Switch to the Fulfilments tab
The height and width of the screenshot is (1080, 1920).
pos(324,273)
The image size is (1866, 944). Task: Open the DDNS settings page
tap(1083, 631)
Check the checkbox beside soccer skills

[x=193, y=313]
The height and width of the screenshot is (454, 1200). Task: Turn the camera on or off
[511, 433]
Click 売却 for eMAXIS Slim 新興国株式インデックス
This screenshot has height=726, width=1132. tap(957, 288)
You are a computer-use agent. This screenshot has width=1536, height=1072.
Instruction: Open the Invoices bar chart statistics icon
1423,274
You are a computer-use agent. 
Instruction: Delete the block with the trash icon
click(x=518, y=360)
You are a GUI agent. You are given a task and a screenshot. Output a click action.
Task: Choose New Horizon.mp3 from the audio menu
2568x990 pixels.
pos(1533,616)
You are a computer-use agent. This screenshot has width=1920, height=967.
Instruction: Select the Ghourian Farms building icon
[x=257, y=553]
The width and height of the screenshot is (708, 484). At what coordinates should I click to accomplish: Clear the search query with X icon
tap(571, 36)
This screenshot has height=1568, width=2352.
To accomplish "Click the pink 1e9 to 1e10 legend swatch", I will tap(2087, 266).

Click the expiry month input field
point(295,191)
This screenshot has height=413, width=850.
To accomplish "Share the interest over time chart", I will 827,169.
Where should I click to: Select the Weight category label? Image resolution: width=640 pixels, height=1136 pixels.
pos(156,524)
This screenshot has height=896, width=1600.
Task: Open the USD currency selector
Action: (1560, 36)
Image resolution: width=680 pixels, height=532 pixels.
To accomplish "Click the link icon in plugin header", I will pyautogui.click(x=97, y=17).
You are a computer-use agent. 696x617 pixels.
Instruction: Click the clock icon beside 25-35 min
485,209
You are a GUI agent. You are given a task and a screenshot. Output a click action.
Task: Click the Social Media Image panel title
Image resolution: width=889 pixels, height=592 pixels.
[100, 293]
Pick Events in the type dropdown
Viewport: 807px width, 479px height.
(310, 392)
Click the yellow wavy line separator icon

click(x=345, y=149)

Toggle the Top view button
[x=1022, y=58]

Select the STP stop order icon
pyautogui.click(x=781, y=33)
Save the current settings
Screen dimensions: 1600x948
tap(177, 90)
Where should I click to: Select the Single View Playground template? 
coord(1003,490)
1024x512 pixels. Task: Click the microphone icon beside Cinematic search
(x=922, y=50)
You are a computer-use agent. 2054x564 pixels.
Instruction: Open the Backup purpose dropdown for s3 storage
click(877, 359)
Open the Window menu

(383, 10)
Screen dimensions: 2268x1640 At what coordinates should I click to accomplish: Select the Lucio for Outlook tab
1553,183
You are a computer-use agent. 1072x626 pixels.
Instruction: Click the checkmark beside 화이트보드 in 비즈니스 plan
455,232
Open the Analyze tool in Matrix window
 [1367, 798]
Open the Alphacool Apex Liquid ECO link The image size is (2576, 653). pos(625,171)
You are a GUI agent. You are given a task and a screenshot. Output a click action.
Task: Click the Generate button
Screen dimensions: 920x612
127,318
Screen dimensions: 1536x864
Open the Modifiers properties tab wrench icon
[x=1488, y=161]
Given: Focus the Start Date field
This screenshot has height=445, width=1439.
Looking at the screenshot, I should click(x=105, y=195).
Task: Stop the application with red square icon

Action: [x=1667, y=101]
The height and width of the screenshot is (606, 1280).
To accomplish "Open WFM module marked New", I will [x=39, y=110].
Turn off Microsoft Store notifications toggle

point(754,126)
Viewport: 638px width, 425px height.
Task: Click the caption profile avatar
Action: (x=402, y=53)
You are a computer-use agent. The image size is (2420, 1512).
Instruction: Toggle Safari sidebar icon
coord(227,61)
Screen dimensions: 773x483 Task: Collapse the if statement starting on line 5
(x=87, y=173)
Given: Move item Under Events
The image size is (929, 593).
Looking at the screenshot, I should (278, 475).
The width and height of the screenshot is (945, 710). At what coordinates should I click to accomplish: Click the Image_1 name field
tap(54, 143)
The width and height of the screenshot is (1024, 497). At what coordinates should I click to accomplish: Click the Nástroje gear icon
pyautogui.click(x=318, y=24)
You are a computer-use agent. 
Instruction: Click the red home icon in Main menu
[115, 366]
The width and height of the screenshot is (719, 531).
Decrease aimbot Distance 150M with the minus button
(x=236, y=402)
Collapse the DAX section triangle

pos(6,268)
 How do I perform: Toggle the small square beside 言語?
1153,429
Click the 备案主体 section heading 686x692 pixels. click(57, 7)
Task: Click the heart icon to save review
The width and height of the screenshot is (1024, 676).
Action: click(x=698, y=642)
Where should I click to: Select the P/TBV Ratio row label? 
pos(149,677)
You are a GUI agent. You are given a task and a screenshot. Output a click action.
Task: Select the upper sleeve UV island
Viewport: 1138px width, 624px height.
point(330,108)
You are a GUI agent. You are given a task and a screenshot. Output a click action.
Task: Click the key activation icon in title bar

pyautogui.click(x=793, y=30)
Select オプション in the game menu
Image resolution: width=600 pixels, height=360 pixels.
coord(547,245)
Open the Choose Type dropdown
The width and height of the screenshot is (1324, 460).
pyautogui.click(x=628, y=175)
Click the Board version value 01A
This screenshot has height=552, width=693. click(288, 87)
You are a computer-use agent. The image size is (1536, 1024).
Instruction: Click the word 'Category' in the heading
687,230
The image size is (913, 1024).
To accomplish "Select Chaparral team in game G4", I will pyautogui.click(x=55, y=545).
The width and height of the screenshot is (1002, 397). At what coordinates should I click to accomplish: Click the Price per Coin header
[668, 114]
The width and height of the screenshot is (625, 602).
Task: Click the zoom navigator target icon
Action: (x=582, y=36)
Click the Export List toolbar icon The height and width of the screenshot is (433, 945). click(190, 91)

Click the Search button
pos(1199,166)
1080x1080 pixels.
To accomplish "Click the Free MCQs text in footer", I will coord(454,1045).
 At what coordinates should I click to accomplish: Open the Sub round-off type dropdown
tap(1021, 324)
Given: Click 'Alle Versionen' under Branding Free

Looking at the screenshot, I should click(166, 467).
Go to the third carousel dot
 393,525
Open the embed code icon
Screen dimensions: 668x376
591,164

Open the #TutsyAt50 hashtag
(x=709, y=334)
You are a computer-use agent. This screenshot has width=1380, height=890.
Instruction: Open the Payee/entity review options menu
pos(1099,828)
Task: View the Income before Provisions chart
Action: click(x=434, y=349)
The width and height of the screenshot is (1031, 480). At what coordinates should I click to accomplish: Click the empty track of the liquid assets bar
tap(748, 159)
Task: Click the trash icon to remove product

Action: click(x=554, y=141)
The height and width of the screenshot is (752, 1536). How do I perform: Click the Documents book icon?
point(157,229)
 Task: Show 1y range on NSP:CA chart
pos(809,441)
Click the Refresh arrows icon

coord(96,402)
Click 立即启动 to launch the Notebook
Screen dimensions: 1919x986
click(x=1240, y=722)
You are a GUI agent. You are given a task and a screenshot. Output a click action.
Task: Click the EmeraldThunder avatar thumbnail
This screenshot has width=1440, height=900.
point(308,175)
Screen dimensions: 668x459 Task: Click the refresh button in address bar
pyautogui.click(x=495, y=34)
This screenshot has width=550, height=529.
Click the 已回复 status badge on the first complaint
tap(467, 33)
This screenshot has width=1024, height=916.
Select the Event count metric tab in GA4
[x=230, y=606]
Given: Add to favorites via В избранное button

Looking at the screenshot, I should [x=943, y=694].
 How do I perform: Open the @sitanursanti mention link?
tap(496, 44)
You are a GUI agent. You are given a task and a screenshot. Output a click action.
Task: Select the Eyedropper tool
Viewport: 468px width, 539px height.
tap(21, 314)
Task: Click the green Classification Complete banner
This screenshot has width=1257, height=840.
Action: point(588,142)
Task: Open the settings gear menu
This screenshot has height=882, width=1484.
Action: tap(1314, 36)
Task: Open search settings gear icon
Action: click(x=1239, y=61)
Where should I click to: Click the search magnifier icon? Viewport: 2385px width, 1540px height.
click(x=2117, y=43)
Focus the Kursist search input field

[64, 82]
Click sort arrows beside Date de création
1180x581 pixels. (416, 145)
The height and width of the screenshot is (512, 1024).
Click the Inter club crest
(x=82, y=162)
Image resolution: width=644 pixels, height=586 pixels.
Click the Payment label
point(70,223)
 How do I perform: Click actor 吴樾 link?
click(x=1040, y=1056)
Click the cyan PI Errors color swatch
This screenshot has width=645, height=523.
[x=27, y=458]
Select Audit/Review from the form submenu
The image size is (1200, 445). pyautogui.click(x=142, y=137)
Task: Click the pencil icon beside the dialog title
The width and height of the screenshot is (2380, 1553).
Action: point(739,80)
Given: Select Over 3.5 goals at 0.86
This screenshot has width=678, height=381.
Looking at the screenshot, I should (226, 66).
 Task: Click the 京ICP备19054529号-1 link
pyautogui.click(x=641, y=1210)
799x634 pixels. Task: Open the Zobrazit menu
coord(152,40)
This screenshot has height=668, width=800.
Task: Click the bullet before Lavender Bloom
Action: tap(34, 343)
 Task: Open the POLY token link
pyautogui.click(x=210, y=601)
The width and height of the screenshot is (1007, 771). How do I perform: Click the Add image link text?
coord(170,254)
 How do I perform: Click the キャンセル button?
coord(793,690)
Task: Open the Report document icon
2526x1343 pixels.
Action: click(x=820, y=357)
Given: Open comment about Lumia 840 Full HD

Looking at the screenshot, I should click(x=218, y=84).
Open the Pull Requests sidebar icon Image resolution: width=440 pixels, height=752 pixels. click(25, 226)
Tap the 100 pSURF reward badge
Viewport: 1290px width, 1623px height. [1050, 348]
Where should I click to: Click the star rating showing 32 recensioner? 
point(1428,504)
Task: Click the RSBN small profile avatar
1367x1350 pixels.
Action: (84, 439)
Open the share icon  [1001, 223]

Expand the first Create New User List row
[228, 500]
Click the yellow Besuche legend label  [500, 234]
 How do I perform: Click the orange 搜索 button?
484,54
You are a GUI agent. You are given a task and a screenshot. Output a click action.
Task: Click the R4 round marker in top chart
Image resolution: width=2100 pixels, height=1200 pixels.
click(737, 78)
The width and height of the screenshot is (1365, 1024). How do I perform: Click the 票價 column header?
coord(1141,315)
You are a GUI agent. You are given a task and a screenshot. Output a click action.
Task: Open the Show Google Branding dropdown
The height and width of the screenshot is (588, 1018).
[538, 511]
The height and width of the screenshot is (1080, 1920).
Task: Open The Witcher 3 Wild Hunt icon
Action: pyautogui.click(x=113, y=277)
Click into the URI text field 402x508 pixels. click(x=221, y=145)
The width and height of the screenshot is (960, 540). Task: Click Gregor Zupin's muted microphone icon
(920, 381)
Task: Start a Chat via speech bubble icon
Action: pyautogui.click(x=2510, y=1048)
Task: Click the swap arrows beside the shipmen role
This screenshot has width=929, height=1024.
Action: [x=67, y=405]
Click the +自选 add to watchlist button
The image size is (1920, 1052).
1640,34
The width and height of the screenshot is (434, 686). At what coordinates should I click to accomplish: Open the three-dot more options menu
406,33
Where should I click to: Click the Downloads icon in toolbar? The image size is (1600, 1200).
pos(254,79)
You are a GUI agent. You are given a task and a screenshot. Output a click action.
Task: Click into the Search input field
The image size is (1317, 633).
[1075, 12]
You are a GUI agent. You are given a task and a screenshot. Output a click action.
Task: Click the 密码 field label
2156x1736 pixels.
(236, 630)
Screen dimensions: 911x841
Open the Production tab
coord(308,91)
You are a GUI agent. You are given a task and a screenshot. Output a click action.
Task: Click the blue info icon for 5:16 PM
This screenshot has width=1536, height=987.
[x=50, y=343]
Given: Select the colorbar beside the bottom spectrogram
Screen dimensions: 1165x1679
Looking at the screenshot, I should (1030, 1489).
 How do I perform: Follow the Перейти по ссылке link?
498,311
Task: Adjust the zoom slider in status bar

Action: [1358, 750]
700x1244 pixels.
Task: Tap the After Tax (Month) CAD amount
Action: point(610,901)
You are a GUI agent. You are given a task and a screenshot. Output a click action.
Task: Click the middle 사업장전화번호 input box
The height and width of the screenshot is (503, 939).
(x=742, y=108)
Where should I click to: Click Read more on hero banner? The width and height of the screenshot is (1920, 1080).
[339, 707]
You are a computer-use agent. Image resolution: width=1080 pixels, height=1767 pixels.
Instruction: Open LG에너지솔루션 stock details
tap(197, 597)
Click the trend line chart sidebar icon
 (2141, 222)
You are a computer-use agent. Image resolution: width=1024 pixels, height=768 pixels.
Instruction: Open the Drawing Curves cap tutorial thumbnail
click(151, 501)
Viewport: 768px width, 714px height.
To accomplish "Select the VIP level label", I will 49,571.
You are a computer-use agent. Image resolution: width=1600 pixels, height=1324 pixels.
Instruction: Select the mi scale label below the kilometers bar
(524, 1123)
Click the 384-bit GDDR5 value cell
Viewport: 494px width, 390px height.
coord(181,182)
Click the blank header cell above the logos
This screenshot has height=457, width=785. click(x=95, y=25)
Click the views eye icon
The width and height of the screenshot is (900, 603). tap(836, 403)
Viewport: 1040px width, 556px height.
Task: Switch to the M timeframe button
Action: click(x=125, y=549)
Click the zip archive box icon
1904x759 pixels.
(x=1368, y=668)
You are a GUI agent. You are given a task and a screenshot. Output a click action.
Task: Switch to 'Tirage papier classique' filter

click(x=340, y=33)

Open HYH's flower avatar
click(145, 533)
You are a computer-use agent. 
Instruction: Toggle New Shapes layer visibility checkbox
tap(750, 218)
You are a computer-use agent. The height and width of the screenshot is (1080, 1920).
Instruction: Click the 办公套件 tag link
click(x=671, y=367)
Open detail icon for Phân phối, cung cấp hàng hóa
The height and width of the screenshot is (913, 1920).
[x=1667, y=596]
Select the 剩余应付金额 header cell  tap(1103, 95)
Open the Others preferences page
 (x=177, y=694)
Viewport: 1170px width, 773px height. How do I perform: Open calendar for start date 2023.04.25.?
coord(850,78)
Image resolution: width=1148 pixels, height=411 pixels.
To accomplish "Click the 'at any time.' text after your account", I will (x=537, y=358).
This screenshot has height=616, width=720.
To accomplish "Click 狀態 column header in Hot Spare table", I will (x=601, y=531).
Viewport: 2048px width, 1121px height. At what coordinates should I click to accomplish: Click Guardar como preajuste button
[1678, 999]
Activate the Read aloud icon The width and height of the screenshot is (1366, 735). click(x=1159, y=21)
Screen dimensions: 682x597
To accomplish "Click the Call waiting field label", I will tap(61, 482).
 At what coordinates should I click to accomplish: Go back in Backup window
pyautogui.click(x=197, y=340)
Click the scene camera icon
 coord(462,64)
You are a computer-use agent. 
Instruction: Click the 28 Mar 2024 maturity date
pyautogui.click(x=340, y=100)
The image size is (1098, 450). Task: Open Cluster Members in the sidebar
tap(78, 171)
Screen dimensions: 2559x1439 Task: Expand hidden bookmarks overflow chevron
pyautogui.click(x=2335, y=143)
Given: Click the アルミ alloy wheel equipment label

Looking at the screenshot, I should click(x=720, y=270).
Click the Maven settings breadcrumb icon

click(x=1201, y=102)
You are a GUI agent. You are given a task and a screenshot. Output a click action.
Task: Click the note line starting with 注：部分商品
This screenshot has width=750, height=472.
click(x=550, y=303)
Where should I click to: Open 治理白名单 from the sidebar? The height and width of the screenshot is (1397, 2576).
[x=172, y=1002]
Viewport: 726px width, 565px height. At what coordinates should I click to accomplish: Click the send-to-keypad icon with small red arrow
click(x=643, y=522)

**YOUR GOAL**
Arrange the records from the line containing "Click the blank header cell above the logos" through the line containing "will (x=537, y=358).", both included, as a Markdown table with the columns Row and Line. Number each line in Row and leave out blank lines.

**RESULT OF THE EXERCISE**
| Row | Line |
|---|---|
| 1 | Click the blank header cell above the logos |
| 2 | This screenshot has height=457, width=785. click(x=95, y=25) |
| 3 | Click the views eye icon |
| 4 | The width and height of the screenshot is (900, 603). tap(836, 403) |
| 5 | Viewport: 1040px width, 556px height. |
| 6 | Task: Switch to the M timeframe button |
| 7 | Action: click(x=125, y=549) |
| 8 | Click the zip archive box icon |
| 9 | 1904x759 pixels. |
| 10 | (x=1368, y=668) |
| 11 | You are a GUI agent. You are given a task and a screenshot. Output a click action. |
| 12 | Task: Switch to 'Tirage papier classique' filter |
| 13 | click(x=340, y=33) |
| 14 | Open HYH's flower avatar |
| 15 | click(145, 533) |
| 16 | You are a computer-use agent.  |
| 17 | Instruction: Toggle New Shapes layer visibility checkbox |
| 18 | tap(750, 218) |
| 19 | You are a computer-use agent. The height and width of the screenshot is (1080, 1920). |
| 20 | Instruction: Click the 办公套件 tag link |
| 21 | click(x=671, y=367) |
| 22 | Open detail icon for Phân phối, cung cấp hàng hóa |
| 23 | The height and width of the screenshot is (913, 1920). |
| 24 | [x=1667, y=596] |
| 25 | Select the 剩余应付金额 header cell  tap(1103, 95) |
| 26 | Open the Others preferences page |
| 27 |  (x=177, y=694) |
| 28 | Viewport: 1170px width, 773px height. How do I perform: Open calendar for start date 2023.04.25.? |
| 29 | coord(850,78) |
| 30 | Image resolution: width=1148 pixels, height=411 pixels. |
| 31 | To accomplish "Click the 'at any time.' text after your account", I will (x=537, y=358). |